This is an ancient technique. I used essentially the same process ~30 years ago (1987–95) to publish N-way product comparisons. The approach was old even then (see e.g. https://en.wikipedia.org/wiki/Quality_function_deployment).

The promise of this quantifying is that results are more objective and precise, so everyone can come to rational agreement. In practice, it doesn't do that. What attributes are chosen to quantify, how they're scored, how they're weighted—these are all subject to a great deal of fiddling and constant debate. "You over-weighted X!" or "You didn't consider Y!" Et cetera. Truly never-ending, and unless participants already well-aligned, doesn't secure genuine consensus.

Results are also highly perturbable. Tweak the weights and/or scores but a little and they tell an entirely different story. New winners emerge, clear victories become dead heats, and the former Red Lantern Award winner is suddenly in the middle of the pack.

I've seen the same problems when this technique is attempted.

Something else to consider is that weights scaling linearly may not make sense.

More importantly, criteria may overlap. In the example in the article, I suspect technical ease and scaling ease are highly correlated, which effectively means you're double counting.

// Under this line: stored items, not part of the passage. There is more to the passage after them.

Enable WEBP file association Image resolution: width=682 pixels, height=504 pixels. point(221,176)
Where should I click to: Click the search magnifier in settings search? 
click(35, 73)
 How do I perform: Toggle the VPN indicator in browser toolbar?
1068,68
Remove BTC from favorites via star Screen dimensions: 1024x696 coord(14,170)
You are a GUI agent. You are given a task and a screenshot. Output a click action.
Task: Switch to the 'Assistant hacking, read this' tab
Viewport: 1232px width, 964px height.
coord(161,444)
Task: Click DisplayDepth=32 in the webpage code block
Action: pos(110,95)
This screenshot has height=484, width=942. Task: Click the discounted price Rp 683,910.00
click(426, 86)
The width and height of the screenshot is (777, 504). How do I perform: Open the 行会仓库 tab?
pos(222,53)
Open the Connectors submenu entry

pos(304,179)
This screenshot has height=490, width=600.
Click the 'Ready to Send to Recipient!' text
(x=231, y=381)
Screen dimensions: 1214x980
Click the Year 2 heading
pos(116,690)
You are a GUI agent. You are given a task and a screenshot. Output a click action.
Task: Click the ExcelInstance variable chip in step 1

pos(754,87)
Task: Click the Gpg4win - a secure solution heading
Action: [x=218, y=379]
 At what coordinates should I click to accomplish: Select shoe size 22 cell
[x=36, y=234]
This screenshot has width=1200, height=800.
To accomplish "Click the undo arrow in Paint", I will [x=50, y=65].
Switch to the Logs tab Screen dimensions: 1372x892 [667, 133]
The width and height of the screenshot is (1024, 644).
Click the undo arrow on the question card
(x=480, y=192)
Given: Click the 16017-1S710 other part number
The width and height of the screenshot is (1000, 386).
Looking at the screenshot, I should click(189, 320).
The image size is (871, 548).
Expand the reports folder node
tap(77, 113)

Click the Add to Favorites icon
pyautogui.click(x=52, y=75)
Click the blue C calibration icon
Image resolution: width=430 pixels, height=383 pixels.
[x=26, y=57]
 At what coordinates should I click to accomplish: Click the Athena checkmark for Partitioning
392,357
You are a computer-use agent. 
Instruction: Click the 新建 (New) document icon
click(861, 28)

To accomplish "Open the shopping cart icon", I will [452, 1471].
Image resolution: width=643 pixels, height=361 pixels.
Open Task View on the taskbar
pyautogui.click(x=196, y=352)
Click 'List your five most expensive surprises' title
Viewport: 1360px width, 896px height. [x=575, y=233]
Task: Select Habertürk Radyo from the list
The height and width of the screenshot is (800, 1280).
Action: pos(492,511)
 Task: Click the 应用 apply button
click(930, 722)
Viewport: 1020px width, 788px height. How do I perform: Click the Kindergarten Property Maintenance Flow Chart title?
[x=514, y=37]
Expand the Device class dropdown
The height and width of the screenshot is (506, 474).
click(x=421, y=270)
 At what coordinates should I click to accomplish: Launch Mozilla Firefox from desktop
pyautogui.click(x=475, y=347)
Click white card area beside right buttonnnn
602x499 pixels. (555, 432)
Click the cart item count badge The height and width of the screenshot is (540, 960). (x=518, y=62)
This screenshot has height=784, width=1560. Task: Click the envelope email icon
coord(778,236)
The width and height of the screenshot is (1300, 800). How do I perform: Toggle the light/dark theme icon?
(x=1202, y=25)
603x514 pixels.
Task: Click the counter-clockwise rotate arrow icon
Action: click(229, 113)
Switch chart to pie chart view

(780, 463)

Basically the technique only works when you have fully independent criteria which cover the full spectrum of what matters and which can be weighted objectively using a scale that represents true relative importance.

When I have used this technique, I kept the weights confidential until I had collected the data from teams about their rating of each criteria on the strategies.

Then, I created two conversations. One was about our confidence on those estimated ratings together, and the second was the proposed weights and whose they were, which I revealed after so we could add up what the model provided and have a much faster discussion about whether it yielded what we ought to do.

Nobody wants to be subject to process, but almost everyone wants to appeal to it to get their way, so I wouldn't use this tool to make decisions themselves, but instead to make higher quality ones on teams faster.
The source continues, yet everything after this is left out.